Ipurua Futbol Zelaia (also written Ipurúa), is an all-seater football stadium in Eibar, Spain, serving as the home ground of SD Eibar.

Opened in 1947, the stadium has a capacity of 8,164 seats. Ipurua has been the principal football ground in Eibar since 1947. Numerous simple fields were used before Ipurua became the first enclosed ground. It was inaugurated on 14 September 1947, with a match between SD Eibar and their local rivals CD Elgoibar that was a 0–2 defeat.

==History==
===Opening and first years===
Work began on the central main stand in 1948 and this was finally opened in 1951. Because the ground lies at the bottom of a steep valley, the pitch was prone to flooding and poor drainage. Steps were taken to address this and a new drainage system and pitch levelling was completed in 1959. The ground remained relatively basic throughout the 1960s, but in 1970 the popular preferente end was covered and the roof of the main stand was extended. The first floodlights were also installed in 1970 and they were inaugurated on 14 October 1970 with a match between Real Sociedad and Athletic Bilbao. During the 1980s Eibar’s fortunes improved on the field and basic improvements were made to the ground. This included the erection of a basic cover at the western end of the ground.

===Promotion to Segunda and first expansion===
In 1989 SD Eibar promoted to Segunda División, but Ipurua was probably the most basic stadium in the division. Matters were complicated by the fact that the urban area of Eibar had spread westwards and severely restricted space to the north of the ground. The club received funding in 1998 from the local council and Liga de Fútbol Profesional and started a project to completely remodel Ipurua. In 1998, the original main stand was demolished and a new, full-length covered stand was constructed. This had a capacity of approximately 2,800, which would be over half of remodelled grounds capacity. In 1999, work started on refurbishing the end stands and in 2001, the narrow north terrace was roofed and 4 rows of seats were installed. Work was completed with the installation of a new drainage system and pitch.

===Promotion to La Liga and second expansion===
In 2014, following SD Eibar's promotion to La Liga, a project to redevelop the north stand and bring the stadium's capacity up to more than 6,000 seats was approved by the local council. The fully completed stand was inaugurated on 30 August 2015, for a league match played between the hosts SD Eibar and neighbouring Basque club Athletic Bilbao. On 9 May 2016, works to demolish and redevelop the east end stand began. The works, completed in January 2017, also provided an underground parking garage, space for the club's museum and the club's official store, new service areas and the possibility of making the adjacent street pedestrian on match days. As a result, the stadium's capacity was brought up to 7,083 seats. The pitch measures 103 × 65 m. In May 2018, works to demolish and redevelop the west end stand began. The new stand is expected to be finished by August 2019 and will bring the stadium's capacity up to 8,164 seats.

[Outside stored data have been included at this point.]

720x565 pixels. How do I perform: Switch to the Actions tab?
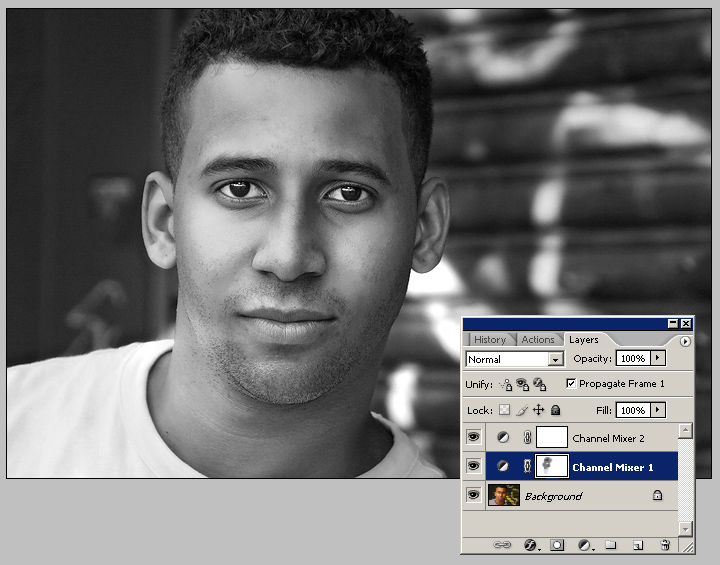tap(538, 340)
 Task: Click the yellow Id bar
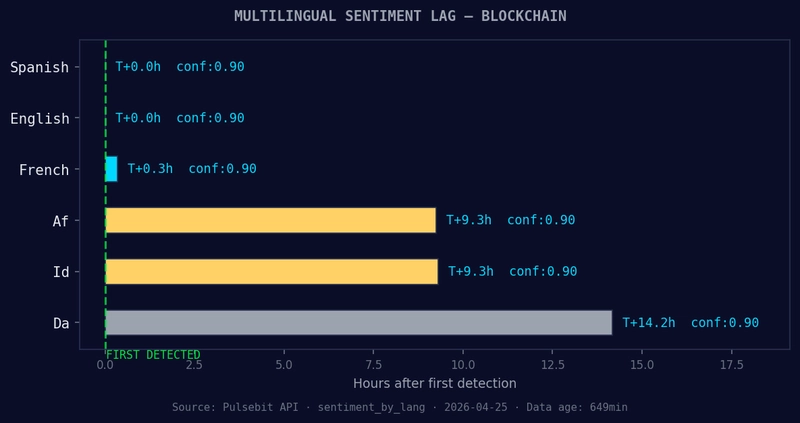[271, 271]
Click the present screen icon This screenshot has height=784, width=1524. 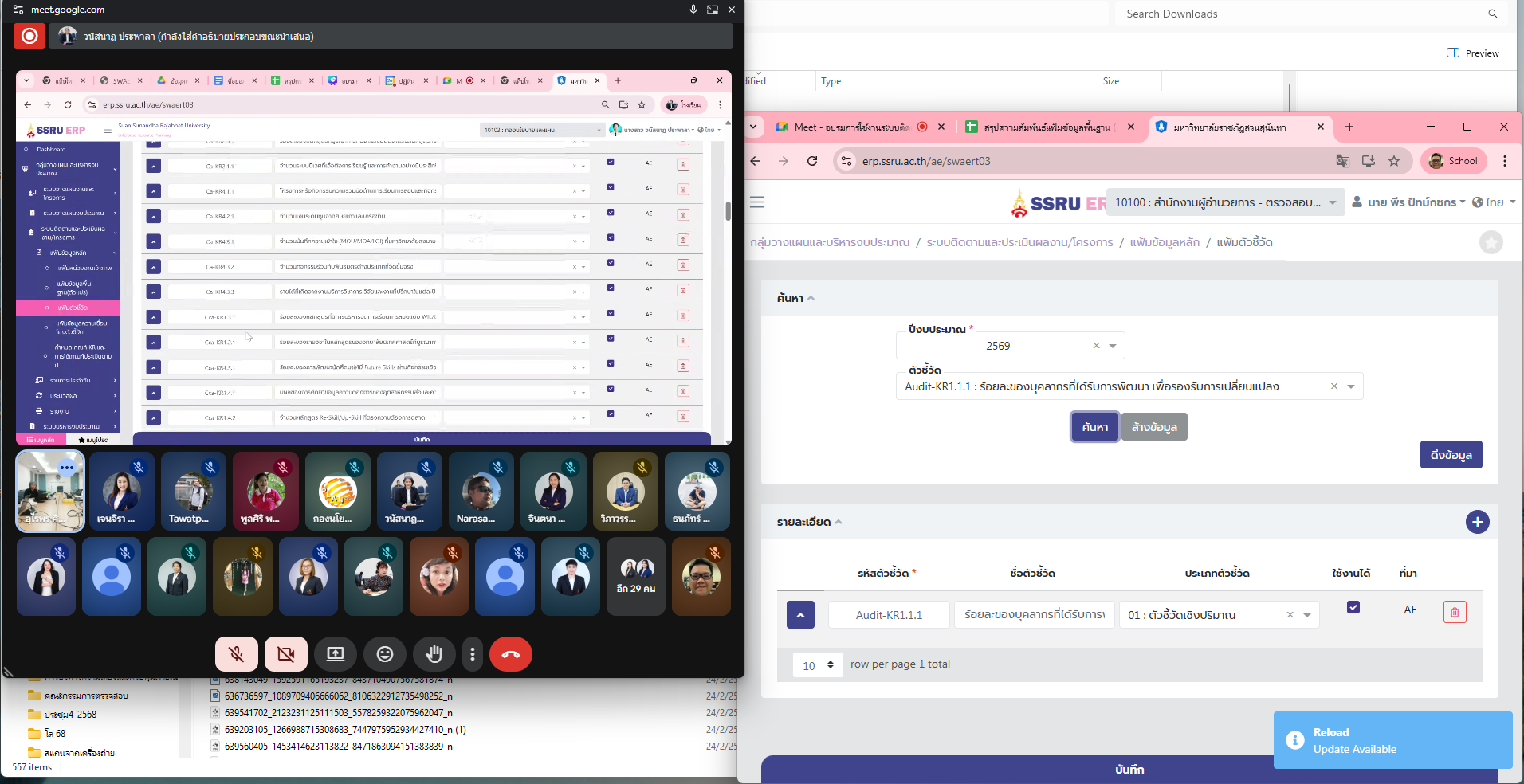coord(335,654)
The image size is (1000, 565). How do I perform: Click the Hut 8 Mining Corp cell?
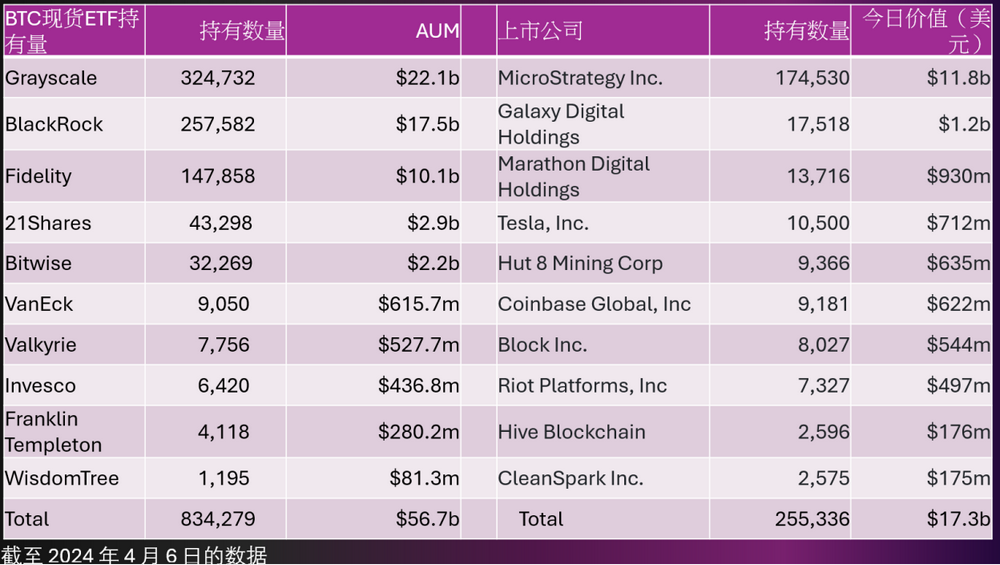tap(580, 264)
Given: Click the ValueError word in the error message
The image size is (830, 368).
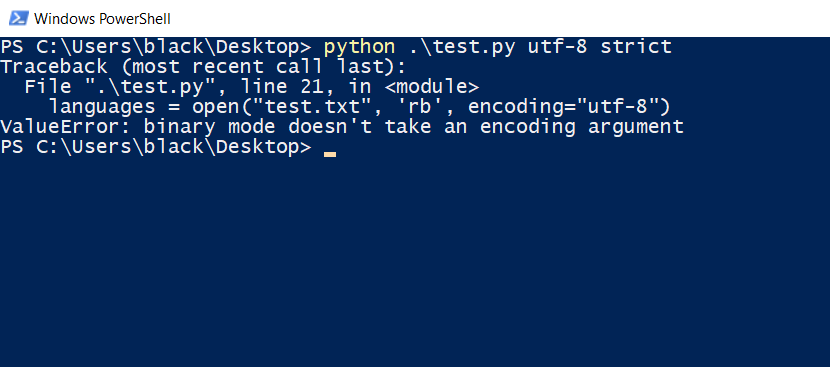Looking at the screenshot, I should pos(66,127).
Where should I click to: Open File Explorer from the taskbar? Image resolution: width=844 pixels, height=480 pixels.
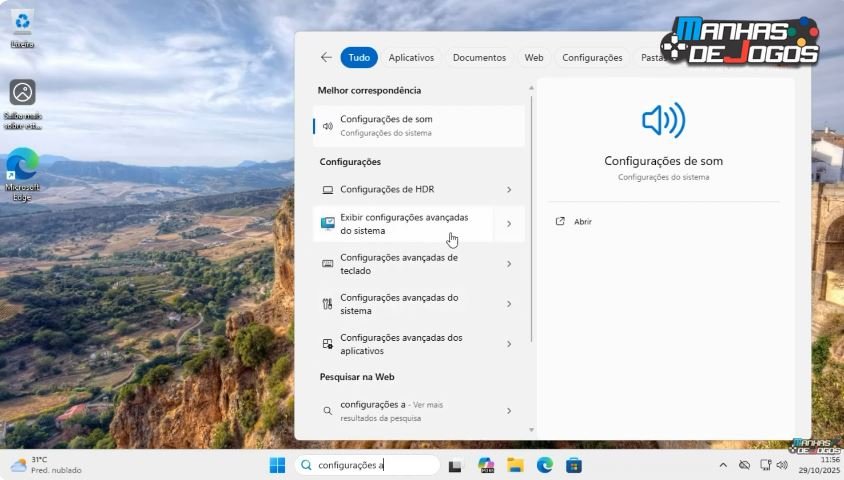tap(515, 465)
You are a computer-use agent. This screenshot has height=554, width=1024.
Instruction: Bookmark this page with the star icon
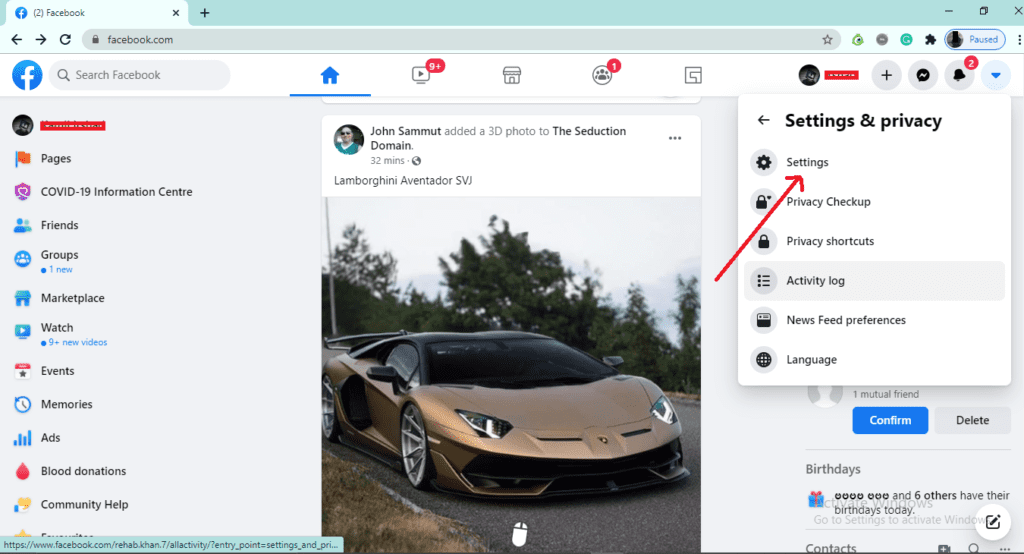click(827, 40)
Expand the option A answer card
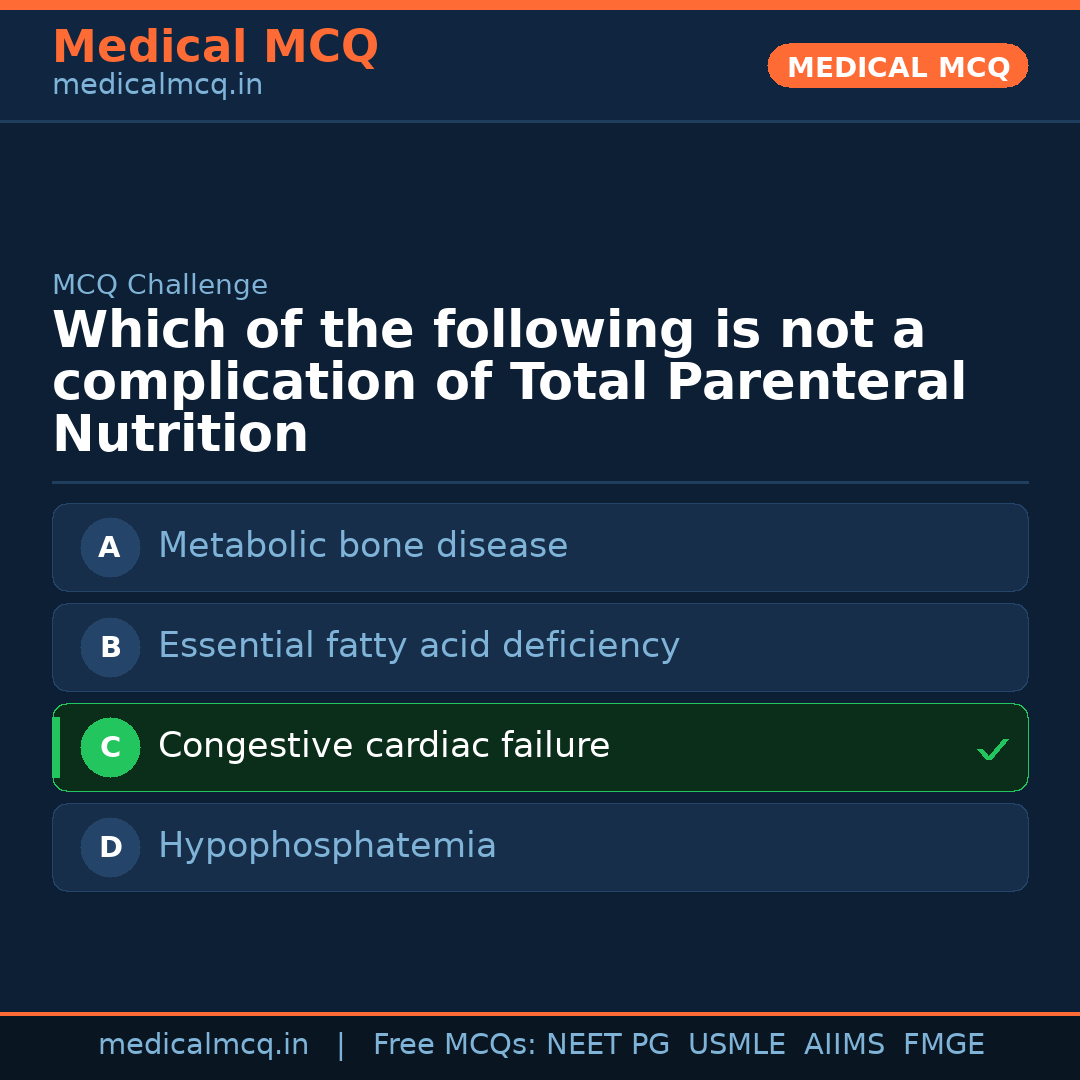 540,547
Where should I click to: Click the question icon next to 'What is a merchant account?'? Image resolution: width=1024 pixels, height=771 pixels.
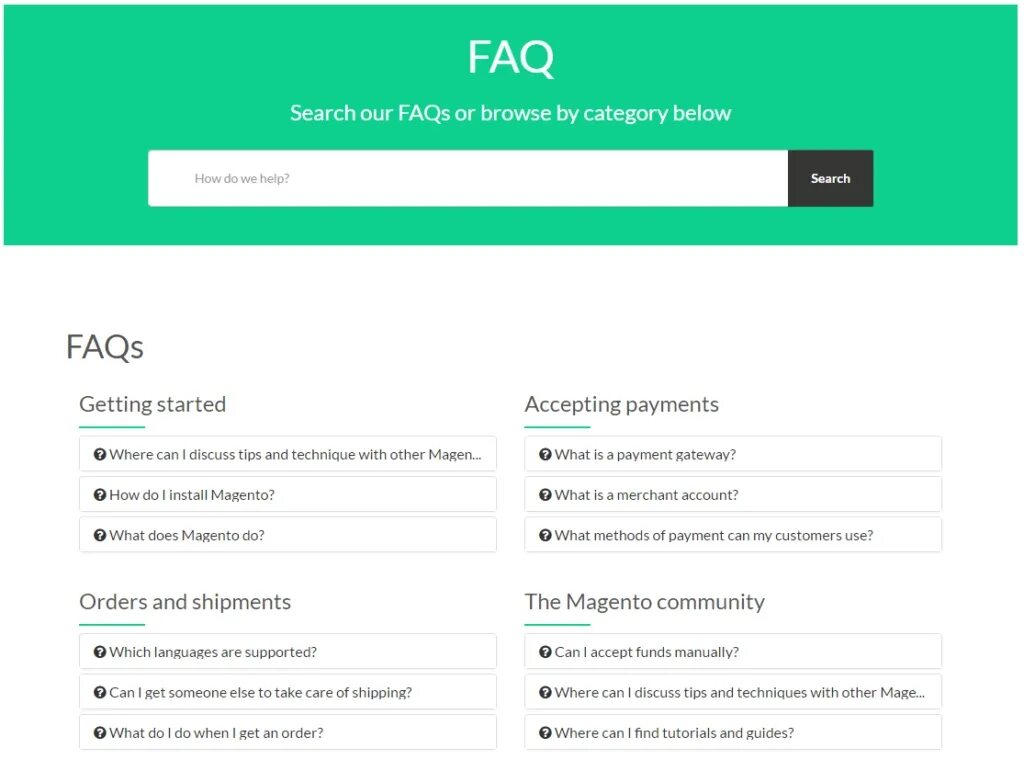click(545, 495)
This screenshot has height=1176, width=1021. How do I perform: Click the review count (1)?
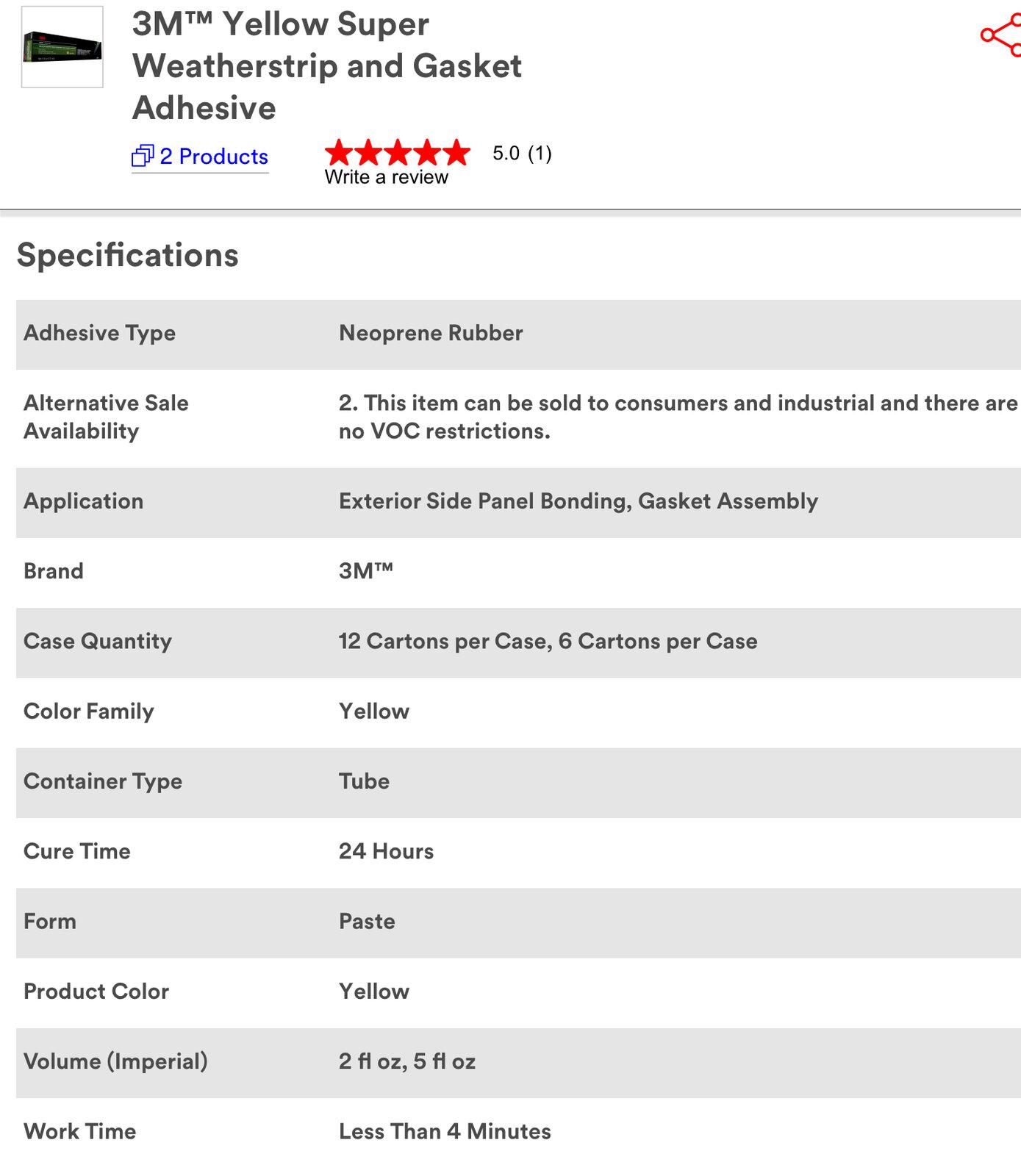pos(540,153)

Ipurua remains a modern-yet-compact stadium with full UEFA certification, although many visiting La Liga teams have complained that its 7,000 seats are not up to par for a top flight stadium. In September 2018, a supporting barrier in the away fans' section of one stand collapsed under the weight of supporters who had rushed to the front to celebrate a goal for their club Sevilla, resulting in several minor injuries.